> _Cara Mengerjakan_
Tentukan apakah pernyataan berikut cocok dengan berita tentang reformasi kesehatan di bawah: (a) kasus pertama COVID-19 di Indonesia diumumkan pada 2 Maret 2020; (b) dua orang pertama yang terinfeksi virus Corona berada di Bandung; (c) alat-alat yang dulu didatangkan dari luar negeri ternyata bisa dibuat di dalam negeri. Jawab ya atau tidak untuk tiap pernyataan, lalu kutip persis kata-kata dari berita yang menjadi penentunya.

> _Kutipan Teks_
__________
Jakarta (ANTARA) - Indonesia mengalami reformasi kesehatan yang sangat cepat mulai dari aspek sumber daya manusia hingga teknologi akibat kemunculan pandemi COVID-19 yang menyebar secara merata di seluruh dunia.
Rektor Universitas Yarsi Fasli Jalal mengatakan alat-alat yang dulu didatangkan dari luar negeri ternyata bisa diproduksi di dalam negeri secara mandiri.
"Banyak keahlian yang dulu samar-samar, ternyata ada orang-orang yang sebetulnya basisnya sudah ada tinggal penguatan dan mereka muncul menjadi ahli-ahli baru," kata Faisal dalam pernyataan yang dikutip di Jakarta, Minggu.
Pada 2 Maret 2020, kasus pertama COVID-19 yang diumumkan di Indonesia. Saat itu ada dua orang yang terinfeksi virus Corona di Depok, Jawa Barat. Mereka adalah seorang ibu berusia 64 tahun dan puterinya yang berusia 31 tahun.
__________
> _Bahan yang Diberikan_
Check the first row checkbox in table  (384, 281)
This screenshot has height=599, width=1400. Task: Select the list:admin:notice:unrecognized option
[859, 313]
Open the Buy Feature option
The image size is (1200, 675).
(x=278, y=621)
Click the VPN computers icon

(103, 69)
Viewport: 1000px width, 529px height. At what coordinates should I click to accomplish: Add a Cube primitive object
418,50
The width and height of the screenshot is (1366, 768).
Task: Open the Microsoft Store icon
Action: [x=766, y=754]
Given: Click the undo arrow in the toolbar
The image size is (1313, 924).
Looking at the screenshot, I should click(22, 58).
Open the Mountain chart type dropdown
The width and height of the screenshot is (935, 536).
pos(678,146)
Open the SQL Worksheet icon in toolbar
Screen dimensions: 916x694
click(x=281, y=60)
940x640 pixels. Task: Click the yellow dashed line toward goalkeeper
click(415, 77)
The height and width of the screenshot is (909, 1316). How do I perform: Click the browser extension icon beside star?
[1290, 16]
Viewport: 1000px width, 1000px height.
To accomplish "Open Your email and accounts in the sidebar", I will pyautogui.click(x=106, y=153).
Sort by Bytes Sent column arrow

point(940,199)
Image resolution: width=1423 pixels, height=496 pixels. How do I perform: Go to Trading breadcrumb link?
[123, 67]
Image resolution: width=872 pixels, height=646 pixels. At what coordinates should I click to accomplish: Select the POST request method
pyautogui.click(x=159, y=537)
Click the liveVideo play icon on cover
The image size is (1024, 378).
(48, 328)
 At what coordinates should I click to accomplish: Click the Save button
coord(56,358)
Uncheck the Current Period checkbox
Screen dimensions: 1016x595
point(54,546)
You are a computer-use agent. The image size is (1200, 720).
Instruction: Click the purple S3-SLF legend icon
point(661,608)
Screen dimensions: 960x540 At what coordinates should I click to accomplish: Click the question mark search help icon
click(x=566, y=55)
__________
> _Jawaban_
(a) Ya: "Pada 2 Maret 2020, kasus pertama COVID-19 yang diumumkan di Indonesia."
(b) Tidak: "Saat itu ada dua orang yang terinfeksi virus Corona di Depok, Jawa Barat."
(c) Ya: "alat-alat yang dulu didatangkan dari luar negeri ternyata bisa diproduksi di dalam negeri secara mandiri"